STEP 3: Verify Execution of Wercker Workflow

  • Switch to your Wercker browser tab. You will see that the workflow execution is already in progress, having been triggered by a webhook when you committed your code change. Take note of the Git commit hash that trigger the workflow. This should the same as the hash generated in the previous Git commit step.

  • Click on the blue running build pipeline to follow the progress of each step. Note that you can click on each step to see the console output produced by that step. If any commands produce an error status code, Wercker will abort the workflow and notify you via email.

  • Wait until the deploy pipeline to complete executing.

  • In a new browser tab, navigate to the Kubernetes dashboard. Select your namespace cndoke and click on Overview in the left side navigation menu. You should see a new cndoke pod with a very small Age (a few seconds to a few minutes, depending on how much time has elapsed between the end of the Workflow execution and now). If you get to the dashboard very quickly after the Workflow finishes, you may see the old pod from the previous lab being terminated. The old pod will be removed from the UI within a minute of the new pods being started. Or you will see a new cndoke replica with a very small Age.

  • This indicates that you have successfully redeployed your new build to the Kubernetes cluster.

STEP 4: Validate The Application Functionality

  • Still in the Kubernetes dashboard, click Services from the left side navigation menu. Then click the External endpoint URL for the cndoke service.

  • The CafeSupremo site will load in a new tab. You will need to resize your browser so that the application home page would render in the correct format. Click on Sign In to log into the application.

  • At the login dialog box enter Oracle123 in the password field and click Submit.

  • You should now be able to login and see your Rewards account page. The account will have several free coffee coupons for redemption. Click on the Credit A Star button to increment your reward points and watch the point counter increment. This is incrementing your record in the database.

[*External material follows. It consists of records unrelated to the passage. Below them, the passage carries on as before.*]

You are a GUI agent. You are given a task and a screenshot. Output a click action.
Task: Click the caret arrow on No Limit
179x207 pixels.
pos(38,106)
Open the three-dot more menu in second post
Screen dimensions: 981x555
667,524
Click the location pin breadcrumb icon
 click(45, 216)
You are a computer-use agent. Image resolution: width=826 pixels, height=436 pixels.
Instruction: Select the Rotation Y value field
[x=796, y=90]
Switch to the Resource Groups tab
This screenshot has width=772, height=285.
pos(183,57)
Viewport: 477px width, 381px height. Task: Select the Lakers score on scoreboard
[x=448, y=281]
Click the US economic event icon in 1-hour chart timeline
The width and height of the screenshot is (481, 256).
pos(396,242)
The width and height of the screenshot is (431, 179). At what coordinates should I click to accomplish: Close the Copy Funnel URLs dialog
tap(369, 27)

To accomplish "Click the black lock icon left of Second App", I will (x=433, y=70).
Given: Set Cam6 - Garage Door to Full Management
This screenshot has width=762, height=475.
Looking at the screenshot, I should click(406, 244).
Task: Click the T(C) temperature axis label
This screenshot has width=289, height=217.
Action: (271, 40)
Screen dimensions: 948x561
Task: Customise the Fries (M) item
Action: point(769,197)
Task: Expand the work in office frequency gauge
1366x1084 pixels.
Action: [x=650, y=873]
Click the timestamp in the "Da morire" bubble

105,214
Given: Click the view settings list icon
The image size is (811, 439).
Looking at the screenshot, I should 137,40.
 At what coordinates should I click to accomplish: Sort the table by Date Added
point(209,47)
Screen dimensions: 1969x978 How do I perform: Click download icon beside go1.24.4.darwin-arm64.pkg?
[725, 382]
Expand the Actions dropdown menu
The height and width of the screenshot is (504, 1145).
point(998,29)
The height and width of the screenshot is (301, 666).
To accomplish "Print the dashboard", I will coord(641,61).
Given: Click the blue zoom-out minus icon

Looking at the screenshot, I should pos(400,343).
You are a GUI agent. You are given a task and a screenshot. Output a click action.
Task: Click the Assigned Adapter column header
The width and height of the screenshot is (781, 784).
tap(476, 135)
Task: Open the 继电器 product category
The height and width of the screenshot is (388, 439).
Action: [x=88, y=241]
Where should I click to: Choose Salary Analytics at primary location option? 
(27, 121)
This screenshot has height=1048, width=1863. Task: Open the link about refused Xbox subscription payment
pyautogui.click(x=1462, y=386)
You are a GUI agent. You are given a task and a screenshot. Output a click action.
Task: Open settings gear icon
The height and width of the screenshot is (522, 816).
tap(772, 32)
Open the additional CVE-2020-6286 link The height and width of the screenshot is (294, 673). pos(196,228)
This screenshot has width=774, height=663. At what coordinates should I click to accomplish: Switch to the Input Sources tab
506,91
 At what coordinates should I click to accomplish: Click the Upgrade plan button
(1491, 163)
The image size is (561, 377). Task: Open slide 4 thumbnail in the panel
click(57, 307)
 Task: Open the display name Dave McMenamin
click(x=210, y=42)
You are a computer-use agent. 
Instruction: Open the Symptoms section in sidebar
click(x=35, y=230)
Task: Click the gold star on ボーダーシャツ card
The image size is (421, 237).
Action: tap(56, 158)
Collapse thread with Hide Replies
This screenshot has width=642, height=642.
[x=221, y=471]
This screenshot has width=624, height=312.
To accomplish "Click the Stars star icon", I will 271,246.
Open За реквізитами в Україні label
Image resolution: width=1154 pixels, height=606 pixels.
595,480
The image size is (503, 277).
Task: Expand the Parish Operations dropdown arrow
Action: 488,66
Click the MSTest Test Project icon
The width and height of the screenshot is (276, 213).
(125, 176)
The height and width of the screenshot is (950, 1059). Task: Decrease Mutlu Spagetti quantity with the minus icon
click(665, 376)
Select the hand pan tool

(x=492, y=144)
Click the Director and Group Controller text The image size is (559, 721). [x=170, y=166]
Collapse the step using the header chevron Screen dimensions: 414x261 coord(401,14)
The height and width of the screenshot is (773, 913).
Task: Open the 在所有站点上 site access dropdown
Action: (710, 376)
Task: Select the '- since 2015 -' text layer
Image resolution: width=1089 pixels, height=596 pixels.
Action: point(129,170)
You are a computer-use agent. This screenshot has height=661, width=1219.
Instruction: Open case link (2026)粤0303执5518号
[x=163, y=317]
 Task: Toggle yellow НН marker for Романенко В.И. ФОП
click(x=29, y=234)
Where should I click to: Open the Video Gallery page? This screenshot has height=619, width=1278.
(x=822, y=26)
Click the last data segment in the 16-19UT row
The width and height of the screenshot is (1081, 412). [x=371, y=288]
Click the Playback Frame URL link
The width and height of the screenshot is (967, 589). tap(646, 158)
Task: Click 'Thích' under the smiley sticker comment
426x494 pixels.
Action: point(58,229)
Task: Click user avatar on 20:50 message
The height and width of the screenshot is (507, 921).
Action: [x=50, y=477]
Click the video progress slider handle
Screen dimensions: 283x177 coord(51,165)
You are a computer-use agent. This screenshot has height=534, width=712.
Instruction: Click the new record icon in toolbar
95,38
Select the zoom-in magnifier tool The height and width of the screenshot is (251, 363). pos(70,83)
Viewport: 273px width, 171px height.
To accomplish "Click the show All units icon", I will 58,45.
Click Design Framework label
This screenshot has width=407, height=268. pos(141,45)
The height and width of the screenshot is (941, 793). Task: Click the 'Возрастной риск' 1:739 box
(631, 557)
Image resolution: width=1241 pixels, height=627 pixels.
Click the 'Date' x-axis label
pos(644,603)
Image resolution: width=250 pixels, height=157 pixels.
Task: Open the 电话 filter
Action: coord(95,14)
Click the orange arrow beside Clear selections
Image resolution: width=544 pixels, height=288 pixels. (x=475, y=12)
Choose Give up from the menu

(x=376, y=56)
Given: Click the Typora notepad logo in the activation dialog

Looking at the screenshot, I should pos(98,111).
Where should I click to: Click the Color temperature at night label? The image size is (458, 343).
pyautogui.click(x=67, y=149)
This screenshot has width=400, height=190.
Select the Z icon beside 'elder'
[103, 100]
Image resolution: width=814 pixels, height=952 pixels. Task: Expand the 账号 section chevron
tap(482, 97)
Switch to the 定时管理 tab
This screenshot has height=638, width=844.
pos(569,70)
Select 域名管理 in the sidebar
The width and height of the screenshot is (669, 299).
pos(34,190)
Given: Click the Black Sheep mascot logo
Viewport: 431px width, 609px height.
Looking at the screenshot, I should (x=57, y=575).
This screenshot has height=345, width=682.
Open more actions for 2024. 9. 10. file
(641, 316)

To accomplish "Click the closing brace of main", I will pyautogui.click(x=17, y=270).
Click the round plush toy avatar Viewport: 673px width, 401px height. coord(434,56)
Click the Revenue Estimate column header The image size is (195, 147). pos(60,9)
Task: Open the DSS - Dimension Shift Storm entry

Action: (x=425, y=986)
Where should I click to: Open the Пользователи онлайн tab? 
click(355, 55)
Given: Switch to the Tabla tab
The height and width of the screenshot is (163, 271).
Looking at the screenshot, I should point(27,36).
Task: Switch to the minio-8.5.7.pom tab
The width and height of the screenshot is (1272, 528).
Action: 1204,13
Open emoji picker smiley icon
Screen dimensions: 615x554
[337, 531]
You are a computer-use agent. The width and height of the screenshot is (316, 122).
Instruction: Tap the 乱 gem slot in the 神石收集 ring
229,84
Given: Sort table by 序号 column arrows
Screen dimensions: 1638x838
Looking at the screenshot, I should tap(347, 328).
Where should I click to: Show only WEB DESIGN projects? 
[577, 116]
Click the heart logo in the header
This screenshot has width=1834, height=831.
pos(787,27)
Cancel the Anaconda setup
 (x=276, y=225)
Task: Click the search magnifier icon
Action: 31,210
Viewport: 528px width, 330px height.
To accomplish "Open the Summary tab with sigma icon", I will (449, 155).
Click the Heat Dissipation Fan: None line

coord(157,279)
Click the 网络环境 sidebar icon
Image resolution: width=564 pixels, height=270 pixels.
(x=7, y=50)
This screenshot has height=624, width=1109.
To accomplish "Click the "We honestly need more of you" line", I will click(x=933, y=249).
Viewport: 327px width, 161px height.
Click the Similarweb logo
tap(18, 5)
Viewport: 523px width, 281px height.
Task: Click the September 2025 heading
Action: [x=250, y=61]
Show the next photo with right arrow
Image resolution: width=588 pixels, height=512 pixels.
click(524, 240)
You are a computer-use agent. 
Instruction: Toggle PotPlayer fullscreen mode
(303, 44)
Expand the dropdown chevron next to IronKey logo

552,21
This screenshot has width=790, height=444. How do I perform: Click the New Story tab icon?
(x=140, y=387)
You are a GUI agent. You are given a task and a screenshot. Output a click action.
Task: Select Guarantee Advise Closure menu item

  • You can try redeeming a free coffee. Click on the Free Coffee label. This will bring up a QR code for redemption. To simulate the QR code being scanned, click on the Redeem button. Again, this will deduct your coupon from the database.

We've gone from making a code change to having our new version built, and deployed to Kubernetes in just a couple of minutes!

Congratulation!

You have completed the Container Native Development with OKE Workshop.